If I could be anyone else for the day? This is hard…hmmm..I’d probably be the Pope and be deliberately photographed coming out of every gay bar in London with a host of bare chested fellas… (to really annoy the religious anti gay lobby)

How did you get into choreographing?

I always liked choreographing, but I became the resident choreographer on Billy Elliot the Musical and I was massively influenced by Peter Darling whom I worked with closely for 7 years. As you get to a certain age you realise you have to re-invent your path within the industry you love.

You do a lot in the regions, do you believe they are equally as important as the west end?

I absolutely believe the regions are every bit as important as the West End if not more so. It is the frontline of theatre

What show would you love to choreograph ?

I’d love to choreograph Dreamgirls!!!! If any directors are listening out there!!!

I saw Gas Light on Grey Street which you directed so do you prefer choreographing or directing?

I like both. Choreography is more difficult physically, but they are equally mentally demanding. I tend to think my choreography through from a directors perspective though in terms of what is making the character tick. Why are they dancing is always the question, so the intention of the character is always driven through my work.

How did you get to write the degree course in Musical Theatre at Newcastle College?

I was the head of Musical Theatre at Newcastle College at the time they were bringing in the degree course so it seemed natural with my experience that I write it.

With your association with Newcastle how did you feel when the council slashed the Arts budget?

I was absolutely shocked, sad and angry. I just couldn’t believe it!! Thank God for Lee Hall!

If you weren’t a choreographer/director what would you be?

I would definitely work with homeless animals! Or any animals!!

What advice would you give 16 year old Lee?

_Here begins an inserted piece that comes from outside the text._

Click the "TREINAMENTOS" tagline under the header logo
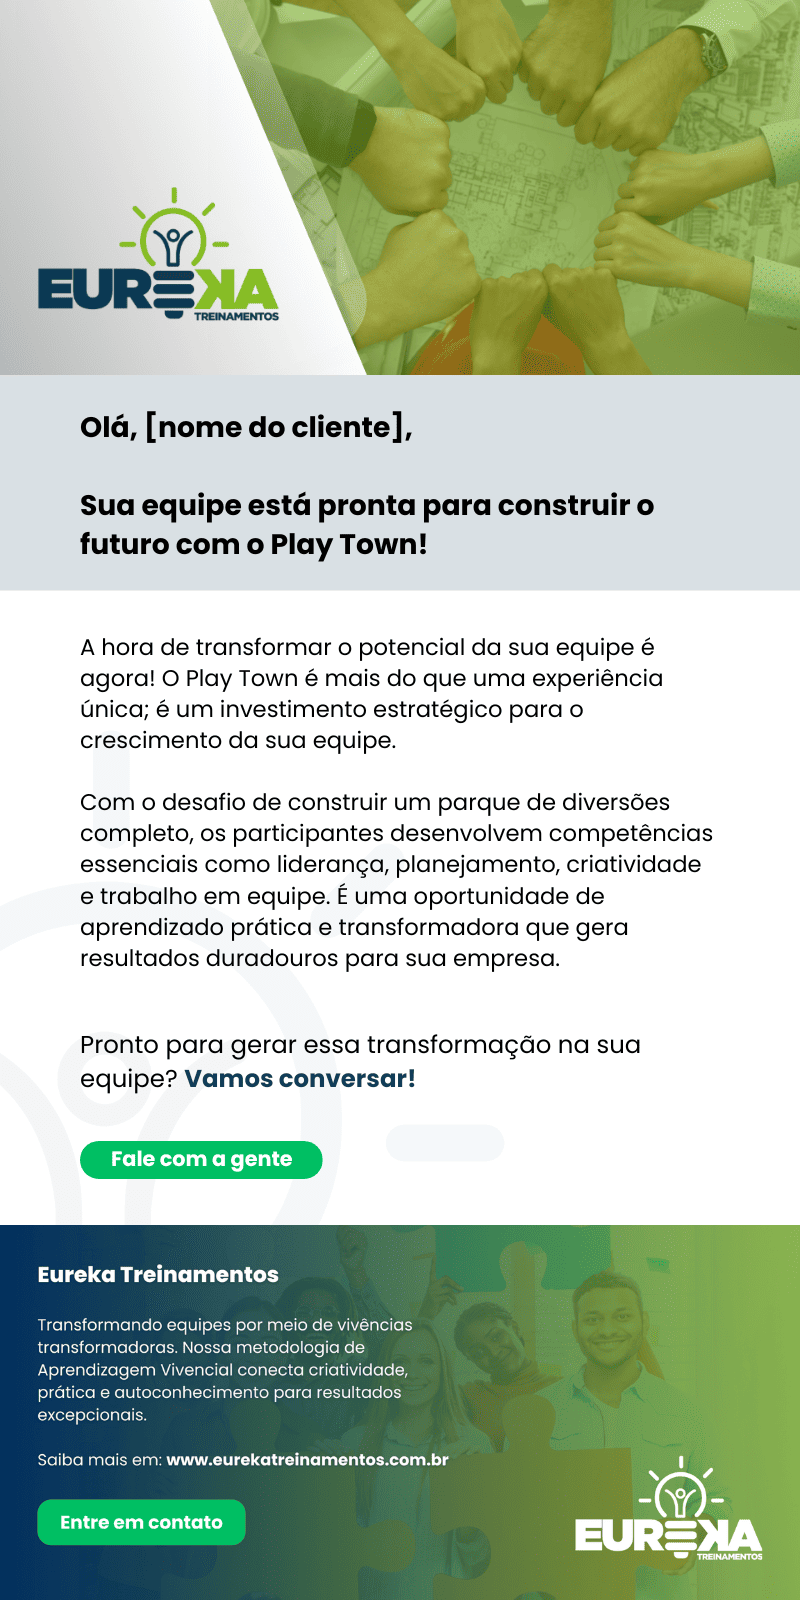pyautogui.click(x=236, y=316)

Don’t smoke (I quit 5 years ago and it’s the best thing I ever did)

What was the last stage show you saw and really enjoyed?

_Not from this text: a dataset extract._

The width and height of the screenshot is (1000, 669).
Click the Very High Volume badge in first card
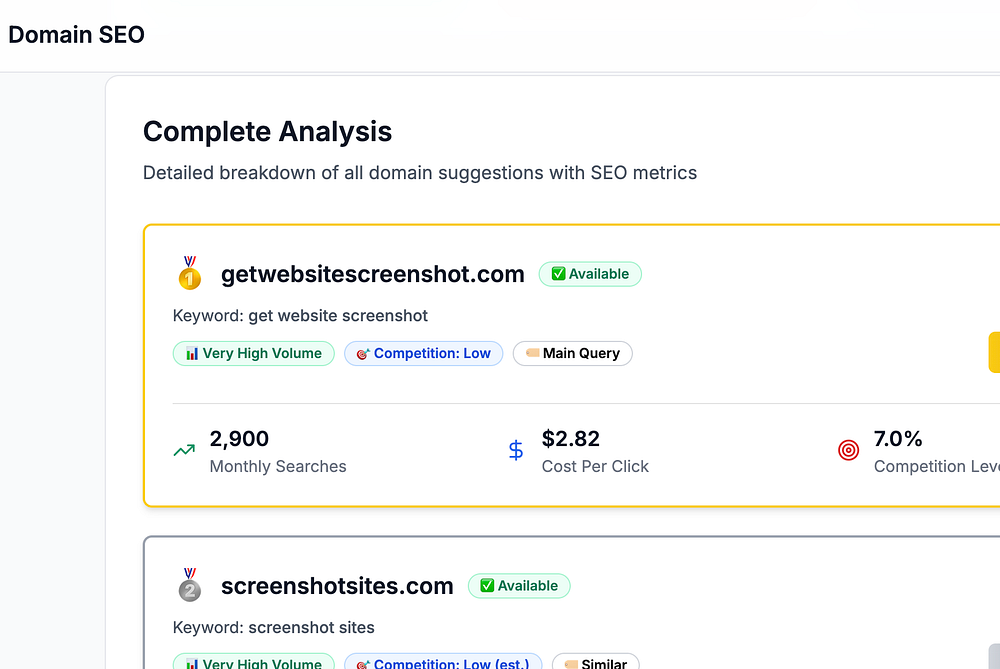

Memphis. It was superb! It gave me the feeling I used to have as a youth when I was just in awe of everyone on the stage

Would you like to dance on stage rather than choreograph?

No, not any more.

With knowing the part have you ever had to step into a part due to performers indisposition?

Yes, I re staged material from Billy Elliot for The Alan Titchmarsh show on ITV. We got to the studio and one of the men called in sick. I was mortified but I stepped in and I was fierce!!!​

Can you tell us what you will be up to next?

I’m currently in rehearsals for the UK and Ireland tour of The Producers. Following this, I’m back to Reykjavik to check on Billy Elliot which I recently re-choreographed, then its off on holiday to Italy at Easter followed by three hugely exciting major projects lined up to be announced shortly which take me through to next year.